The CIH has identified more than 3 million tenants renting private homes who are too poor to qualify for state help and not rich enough to buy their own home even though they earn an above-average income of up to £25,000.

House price analysis by the CIH shows that homebuyers need at least a £40,000 cash deposit plus extra put aside to pay for purchase and moving costs to buy a home in the most expensive areas of the country.

In London, an income of £50,000, a spotless credit background and cash for fees and costs will only just let someone put a precarious foot on the housing ladder.

Even a good income and siginificant savings in the capital will only fund buying a two-bed roomed flat at the lower end of the market.

CIH chief executive Sarah Webb wants to help these “in-betweeners” by making long-term property rental more attractive.

“This idea that an Englishman’s home is his castle gained momentum in the 1980s with right-to-buy and then post the 1990s downturn when people saw owning a home as not just accumulating somewhere to live but also an investment,” she said.

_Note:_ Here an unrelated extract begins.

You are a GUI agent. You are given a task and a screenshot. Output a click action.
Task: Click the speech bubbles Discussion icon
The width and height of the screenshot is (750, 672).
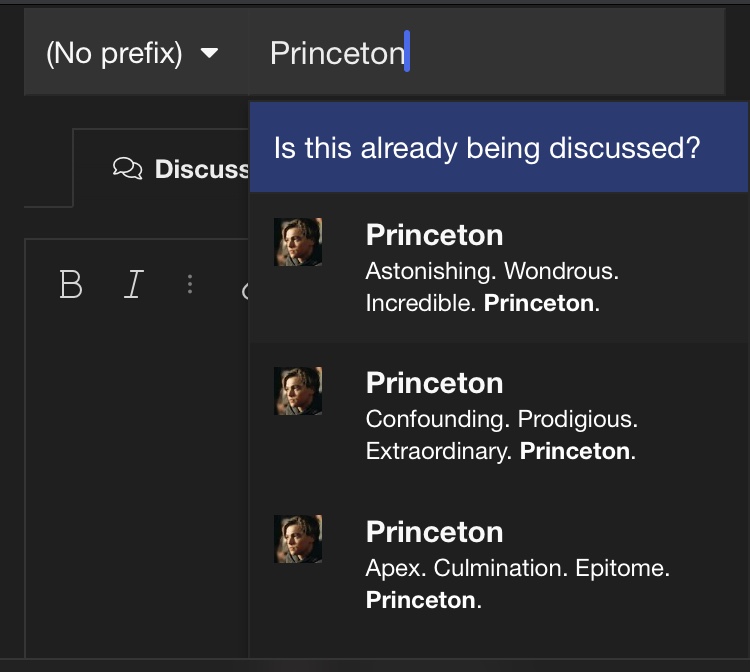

“That home ownership is out of reach for a lot of people and we need to move to a situation where renting is a positive choice.

“A golden age of home ownership is ending. The time has come to move away from the notion of ‘right-to-buy’ and ‘wrong-to-rent’.”

The report claims many youngsters fail to appreciate that they will live in a rented home for most, if not all their life, because they do not see rolling short-term tenancies as part of their future.

The CIH is urging the government to nurture a more flexible private rented sector with better social and community stability that lets people of mixed incomes have a more settled home.

The best way to attain this goal, the report suggests, is to come up with better tenancy options that offer better domestic security.